Among the 14 patients who had a sustained virologic response at week 12 after treatment, an HCV RNA level of less than 25 IU per milliliter was detected in 1 patient at week 24 after treatment and in 2 other patients at week 48 after treatment. All 3 patients had undetectable HCV RNA on retesting. These data indicate that late relapse is unlikely to occur in patients who have a sustained virologic response with combination direct-acting antiviral agents at week 12 after treatment.

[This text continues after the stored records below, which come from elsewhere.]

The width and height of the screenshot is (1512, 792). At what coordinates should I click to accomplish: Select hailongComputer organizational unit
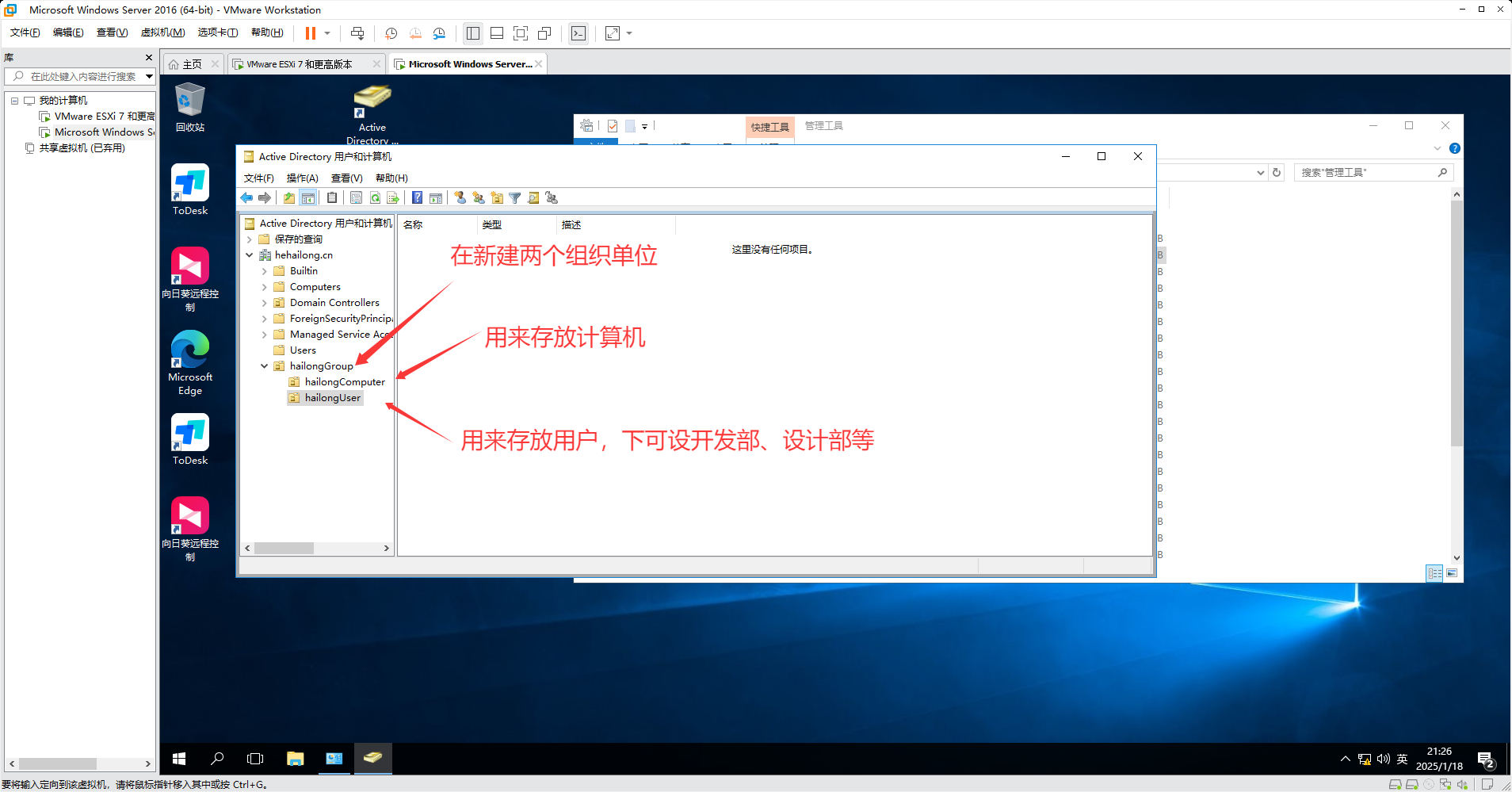pyautogui.click(x=345, y=382)
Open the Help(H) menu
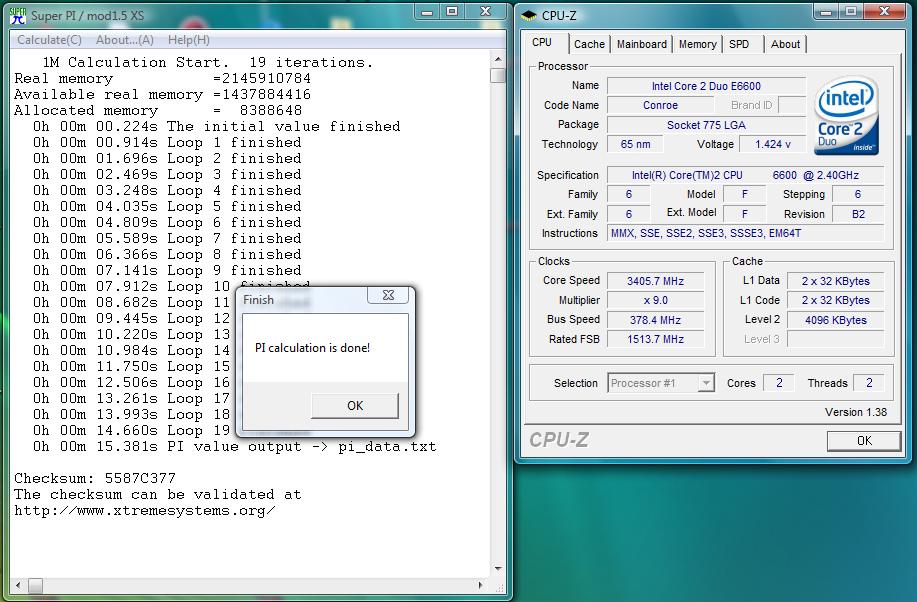Image resolution: width=917 pixels, height=602 pixels. tap(189, 40)
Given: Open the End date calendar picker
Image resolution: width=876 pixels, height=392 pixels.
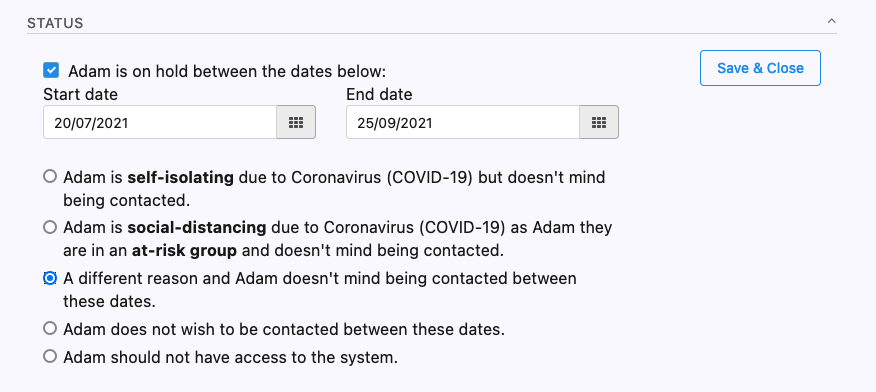Looking at the screenshot, I should coord(599,122).
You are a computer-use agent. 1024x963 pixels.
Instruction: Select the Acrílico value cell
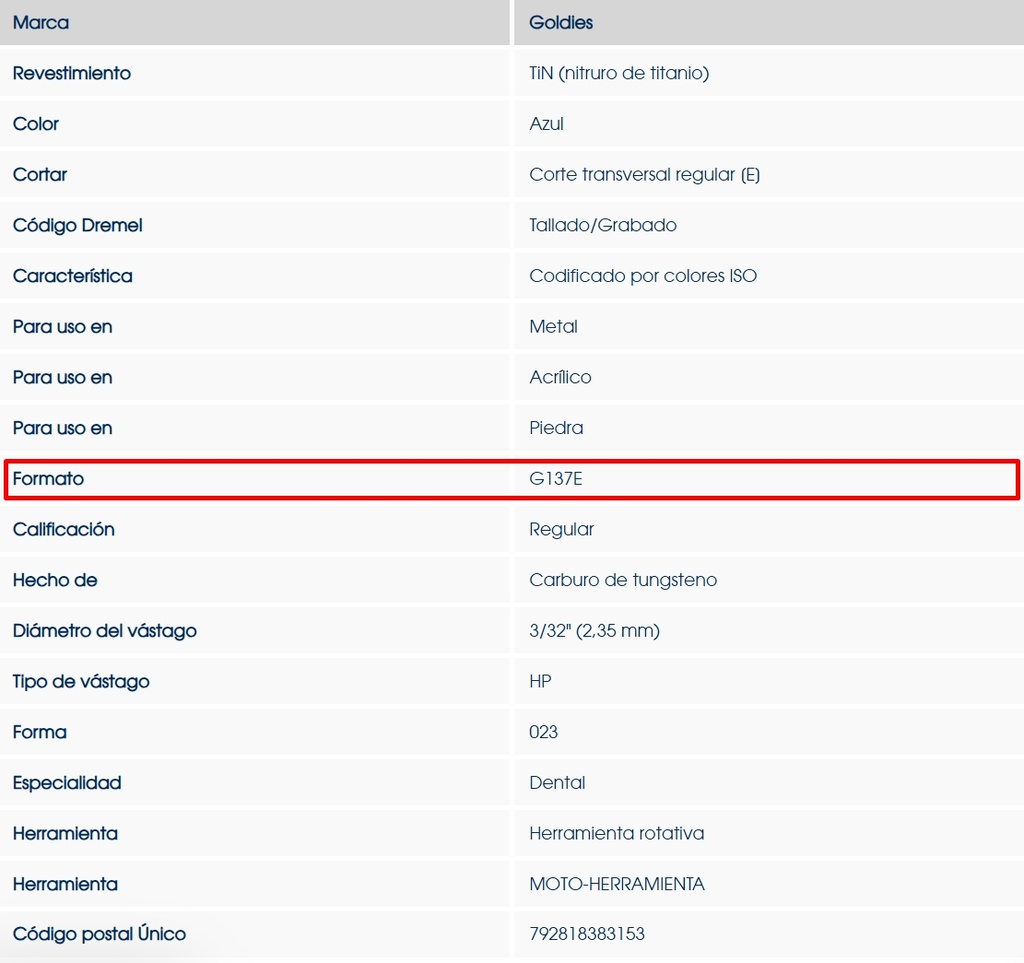[560, 377]

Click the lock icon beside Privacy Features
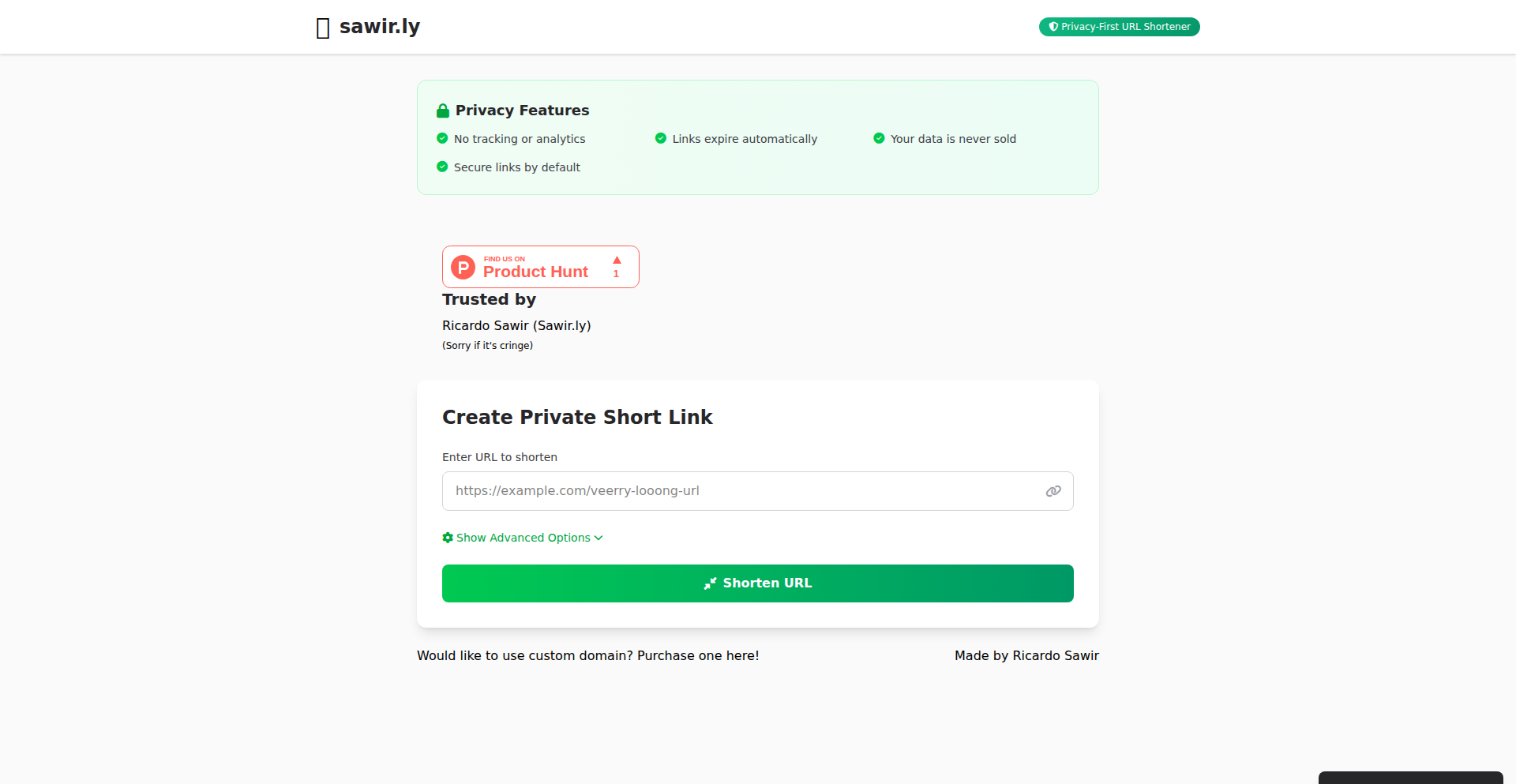point(443,111)
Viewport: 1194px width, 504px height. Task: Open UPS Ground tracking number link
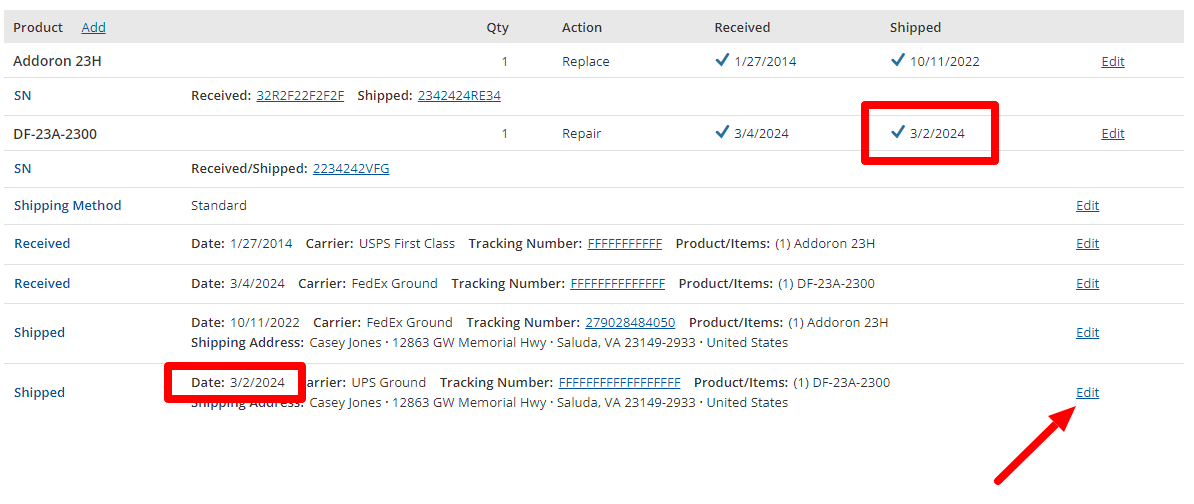click(x=619, y=383)
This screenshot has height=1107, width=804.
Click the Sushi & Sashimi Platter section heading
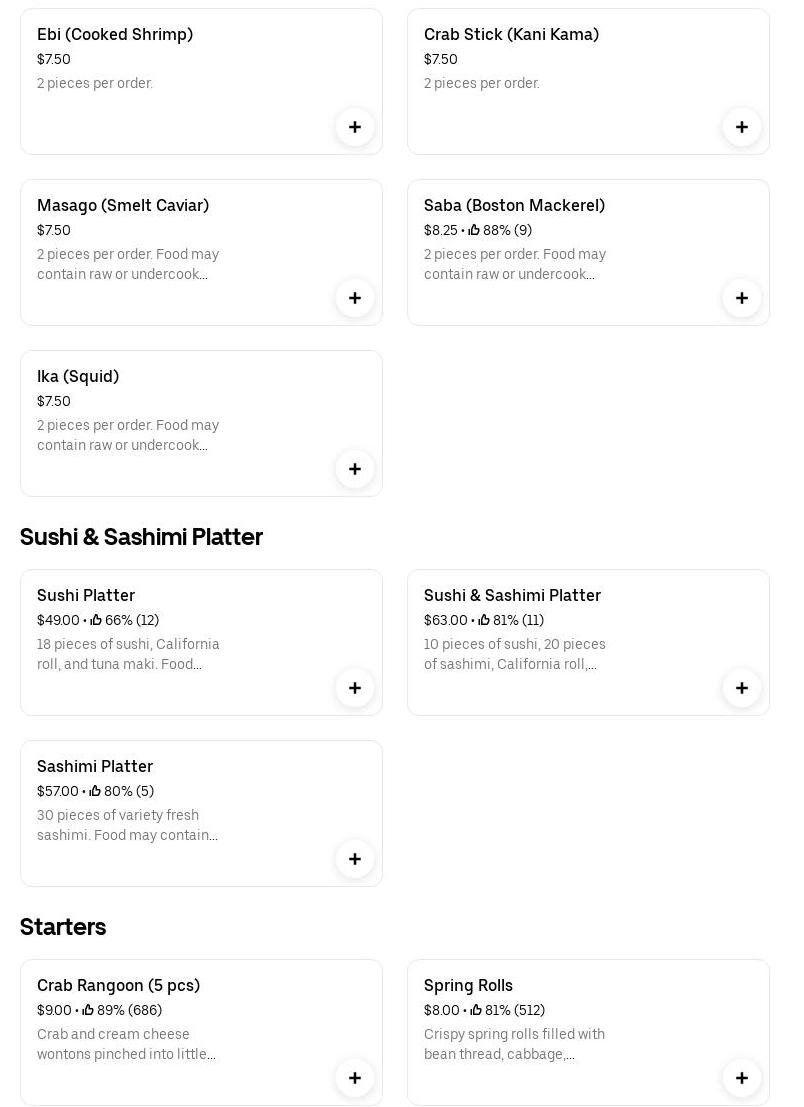(x=141, y=537)
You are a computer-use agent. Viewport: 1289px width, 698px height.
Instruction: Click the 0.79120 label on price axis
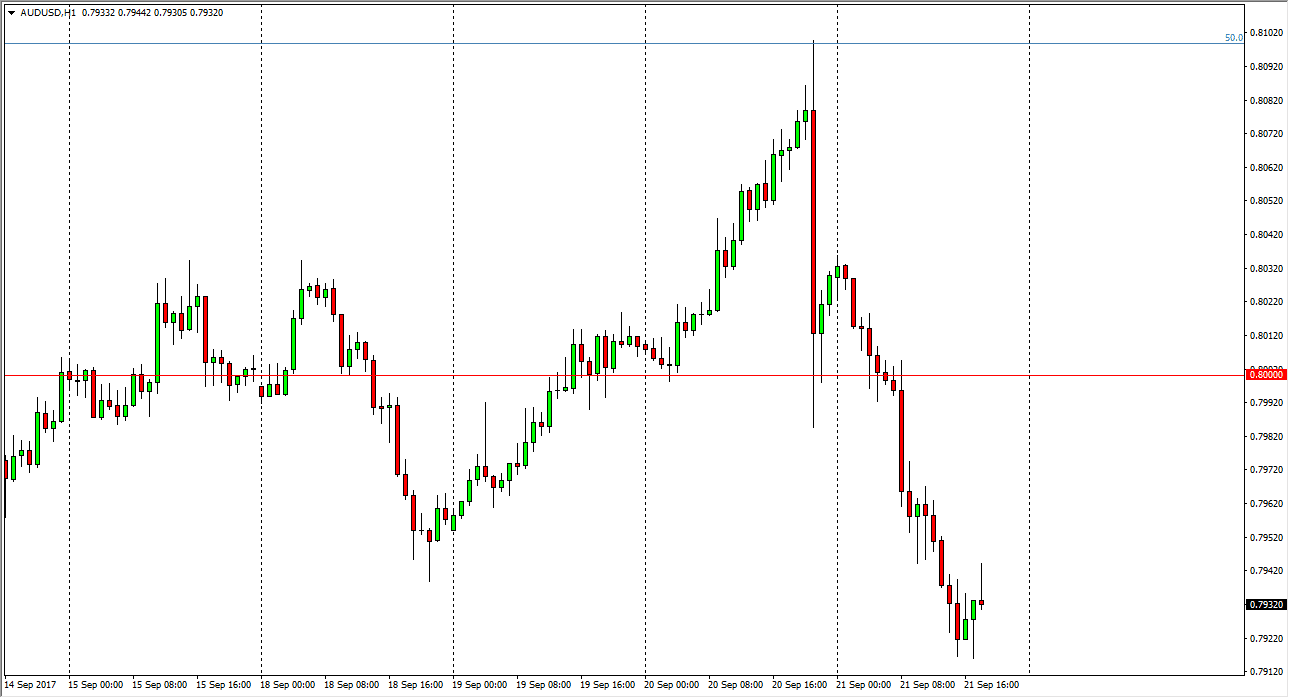pyautogui.click(x=1266, y=671)
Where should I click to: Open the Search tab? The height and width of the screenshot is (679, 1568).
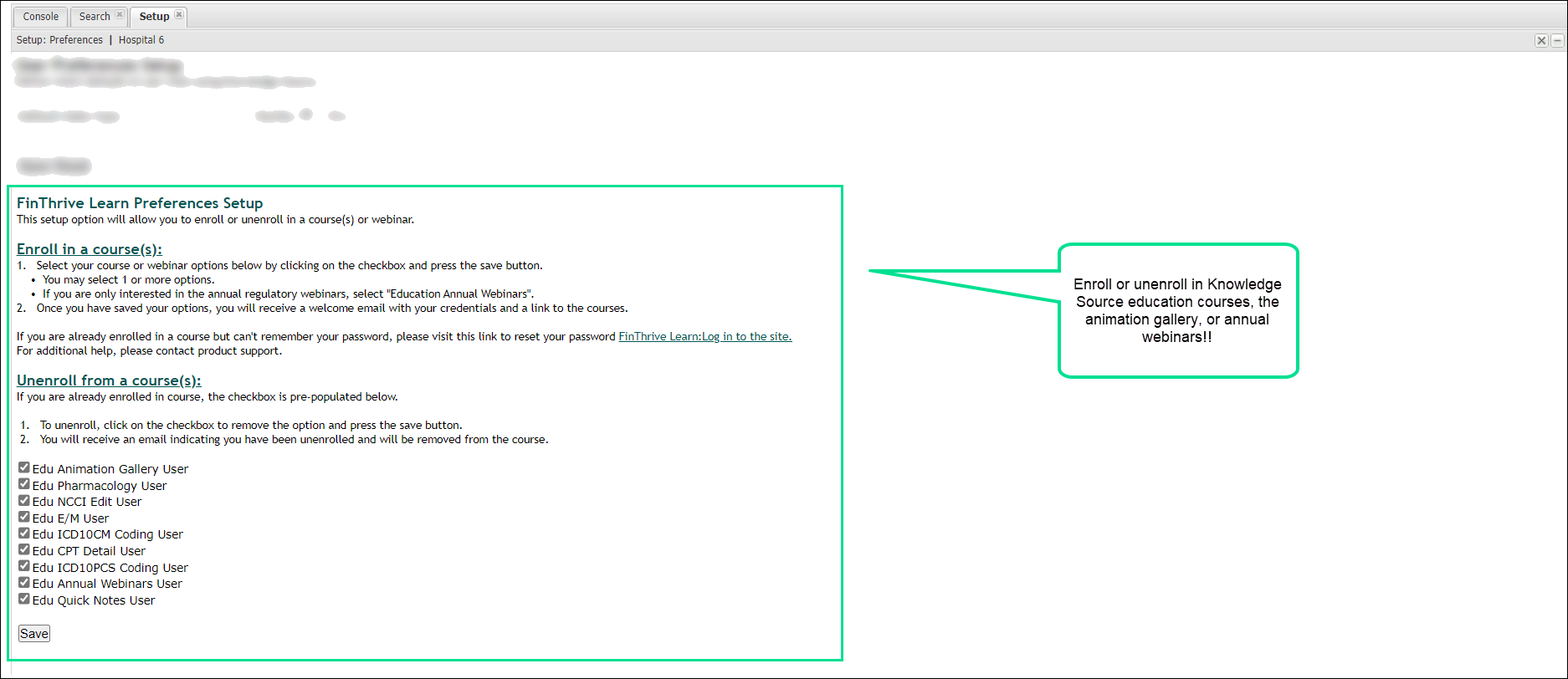point(95,17)
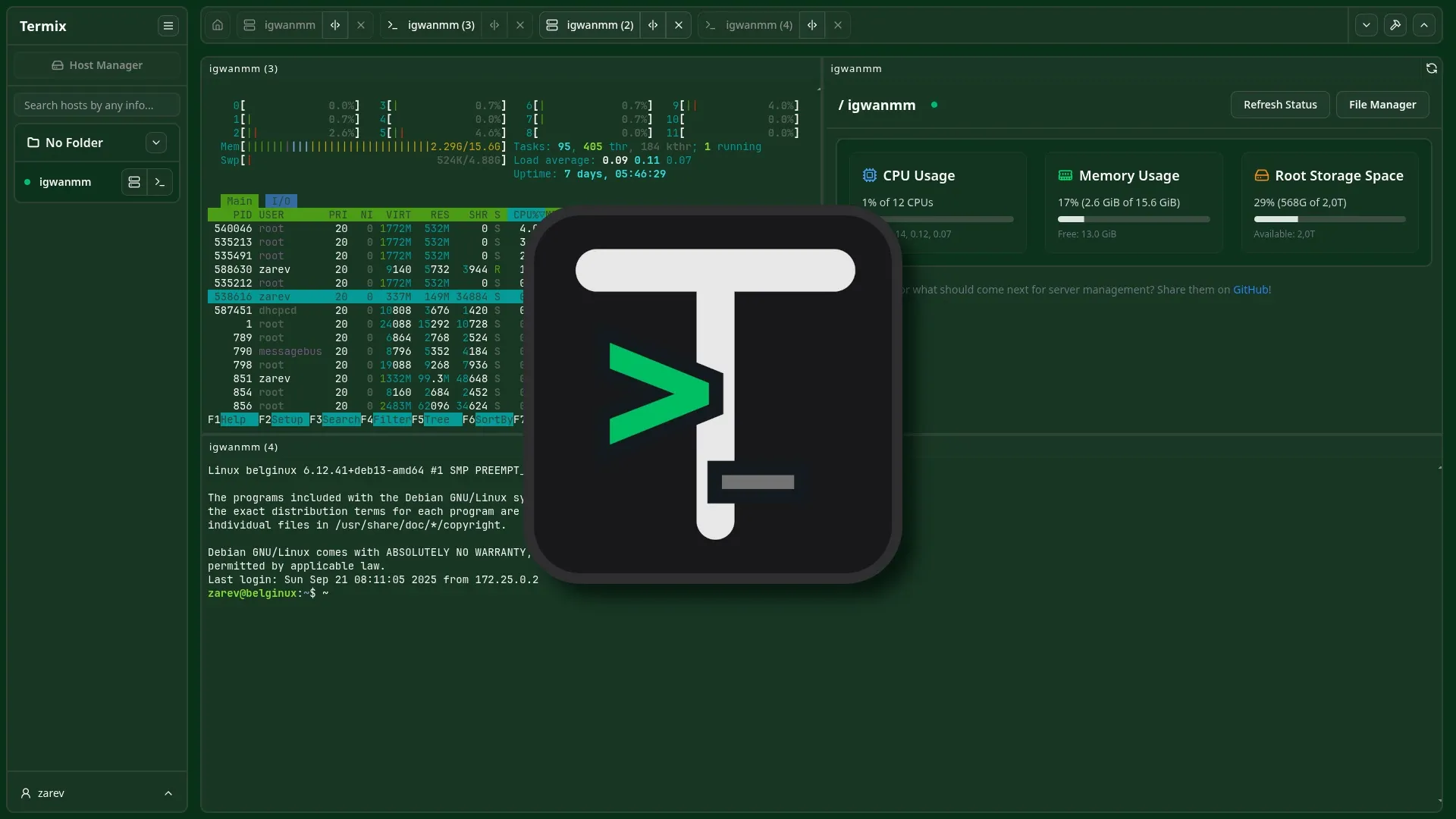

The most common adverse event was diarrhea, which was mild or moderate in all cases. Grade 3 or 4 neutropenia occurred in six patients, all of whom were receiving peginterferon and ribavirin in addition to the two direct-acting antiviral agents. No grade 3 or 4 events related to hemoglobin levels or platelet counts were observed. Transient elevations of alanine aminotransferase levels were observed in six patients; these elevations were not associated with clinically significant increases in bilirubin level. In addition, we did not find any association between these elevations and a reduction in HCV RNA levels, viral breakthrough, or pharmacokinetic findings at day 14. Similar elevations of alanine aminotransferase levels were observed in a separate dose-ranging study of asunaprevir in combination with peginterferon and ribavirin,26 and a lower dose of asunaprevir was selected for ongoing and future studies.

In conclusion, therapy with daclatasvir, asunaprevir, peginterferon alfa-2a, and ribavirin for 24 weeks provided a high rate of sustained virologic response in patients with HCV genotype 1 infection who had not had a response to previous therapy with peginterferon and ribavirin. The response in some patients to the combination of daclatasvir and asunaprevir alone showed proof-of-concept that a sustained virologic response can be achieved without peginterferon and ribavirin therapy. Both patients with HCV genotype 1b infection who were treated with the combination of direct-acting antiviral agents alone had a sustained virologic response. In contrast, the response rate was low in patients with genotype 1a infection. Overall, these results suggest that further research with combinations of direct-acting antiviral agents, with or without peginterferon and ribavirin, is warranted. Future studies should evaluate other combinations of direct-acting antiviral agents with high potency and nonoverlapping resistance profiles and investigate treatments tailored to specific characteristics of the patient and the virus.